Part of the education we receive which demonizes Daniel Shays and the Whisky Rebellion and the Hartford Convention also condemns the Dread Scott case as en expedient for the cause of the Southern states. It rightfully should. Dread Scott was bad law put into effect for political expediency. But it seems entirely possible that the Supreme Court's rapid work to nullify
Jefferson's perspective in the midst of Civil War against the Southern states was also shadowed by expediency. History remembers those who restore order - Washington, Lincoln, and Eisenhower - and leaves nuance to the hagiographers. We should go back there and look at this again in the clear light of a
New England morning.
I have no doubt to the outcome if the Supreme Court were to be asked to look again at these issues. We would find a predictable result. Most often the Constitution becomes a mere talisman at such crucial junctures and supports the prevailing orthodoxy - increasingly, in our times. But the Constitutional right to self determination seems clear. As
Jefferson said, this is natural law. What needs to happen is that every state should look to take back its own inalienable rights as the Free Staters in
New Hampshire look to Be Free. Every state should call on its state government to renew itself and review its contract with the federal government and if doesn't allow for the free association of states and regions to write a new compact. Each state should insure that their federal compact affirms
Jefferson's view of the states as safest guardian of the liberties and the domestic interests of the people and the surest bulwark against anti-republic tendencies as he clearly states his position in his inaugural address.

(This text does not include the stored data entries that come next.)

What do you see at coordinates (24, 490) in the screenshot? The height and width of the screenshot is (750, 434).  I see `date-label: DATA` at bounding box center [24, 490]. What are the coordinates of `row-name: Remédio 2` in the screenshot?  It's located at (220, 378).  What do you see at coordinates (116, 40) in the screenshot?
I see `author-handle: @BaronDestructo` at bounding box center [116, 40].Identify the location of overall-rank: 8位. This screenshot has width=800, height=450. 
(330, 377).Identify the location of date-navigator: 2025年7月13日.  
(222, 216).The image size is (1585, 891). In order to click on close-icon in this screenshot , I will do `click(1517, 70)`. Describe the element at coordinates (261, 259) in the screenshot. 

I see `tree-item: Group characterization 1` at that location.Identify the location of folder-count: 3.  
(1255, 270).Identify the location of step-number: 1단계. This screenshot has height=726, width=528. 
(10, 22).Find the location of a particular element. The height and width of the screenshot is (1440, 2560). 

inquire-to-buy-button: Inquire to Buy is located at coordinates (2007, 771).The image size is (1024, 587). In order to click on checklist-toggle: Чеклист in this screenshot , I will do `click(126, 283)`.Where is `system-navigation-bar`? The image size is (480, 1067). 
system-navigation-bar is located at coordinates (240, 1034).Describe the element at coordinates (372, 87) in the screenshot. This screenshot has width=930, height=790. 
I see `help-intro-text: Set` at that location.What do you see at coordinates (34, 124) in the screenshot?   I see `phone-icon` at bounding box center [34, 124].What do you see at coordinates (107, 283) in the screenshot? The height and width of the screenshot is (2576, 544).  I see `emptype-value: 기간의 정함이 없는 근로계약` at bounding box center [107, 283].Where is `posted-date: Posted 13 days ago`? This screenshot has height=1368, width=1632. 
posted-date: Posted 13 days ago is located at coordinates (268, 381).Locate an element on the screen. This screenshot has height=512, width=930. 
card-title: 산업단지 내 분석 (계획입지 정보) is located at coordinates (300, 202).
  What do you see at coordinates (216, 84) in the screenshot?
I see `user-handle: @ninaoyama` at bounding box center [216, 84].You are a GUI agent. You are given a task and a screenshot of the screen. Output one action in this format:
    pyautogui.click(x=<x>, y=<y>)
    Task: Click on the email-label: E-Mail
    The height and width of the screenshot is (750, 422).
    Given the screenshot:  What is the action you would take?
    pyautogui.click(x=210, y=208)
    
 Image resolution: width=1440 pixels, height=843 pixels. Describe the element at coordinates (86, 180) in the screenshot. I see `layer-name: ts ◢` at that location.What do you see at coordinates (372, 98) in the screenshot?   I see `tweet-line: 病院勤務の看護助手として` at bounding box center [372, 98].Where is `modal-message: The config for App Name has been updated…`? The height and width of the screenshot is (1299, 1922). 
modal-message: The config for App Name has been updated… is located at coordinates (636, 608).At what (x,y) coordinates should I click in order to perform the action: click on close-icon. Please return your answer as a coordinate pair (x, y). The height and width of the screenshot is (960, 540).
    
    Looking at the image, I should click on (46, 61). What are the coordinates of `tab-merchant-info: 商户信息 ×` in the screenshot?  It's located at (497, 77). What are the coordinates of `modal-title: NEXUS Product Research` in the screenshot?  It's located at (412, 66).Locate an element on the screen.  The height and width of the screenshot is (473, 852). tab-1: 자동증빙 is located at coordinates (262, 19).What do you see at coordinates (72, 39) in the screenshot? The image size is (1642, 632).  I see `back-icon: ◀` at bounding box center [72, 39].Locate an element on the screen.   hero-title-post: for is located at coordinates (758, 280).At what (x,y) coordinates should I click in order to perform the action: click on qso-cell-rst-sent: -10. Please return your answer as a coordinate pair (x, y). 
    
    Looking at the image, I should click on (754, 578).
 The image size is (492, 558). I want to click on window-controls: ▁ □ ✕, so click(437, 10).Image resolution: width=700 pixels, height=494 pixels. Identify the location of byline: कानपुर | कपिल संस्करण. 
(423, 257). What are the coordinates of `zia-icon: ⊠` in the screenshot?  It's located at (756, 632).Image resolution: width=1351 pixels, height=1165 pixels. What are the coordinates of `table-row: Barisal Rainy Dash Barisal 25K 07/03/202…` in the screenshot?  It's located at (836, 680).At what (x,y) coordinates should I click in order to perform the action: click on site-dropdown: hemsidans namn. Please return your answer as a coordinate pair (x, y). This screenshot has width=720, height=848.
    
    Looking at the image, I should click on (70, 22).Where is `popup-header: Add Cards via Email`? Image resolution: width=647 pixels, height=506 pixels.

Prior to the Civil War, New England was closer to Jefferson's view than to
Hamilton's view. It is our natural birthright and we should reclaim it and call for the reapportioning of states rights and federal rights and perhaps regional rights. States rights and secession are the same issue. We were a fledgling continent when we were first declared a federation. 230 years later we require a new culture of government including state and county circles, regional circles and continental circles. Wisely, George Washington put the center of the country between Northern and Southern regions which had already been in contention by opposing principle for almost two hundred years. But now we are a full continent, North, South, East and West and perhaps it is time to meet again in a new Constitutional Congress at a more appropriate place between the four corners and consider both Daniel Shays and Thomas Jefferson.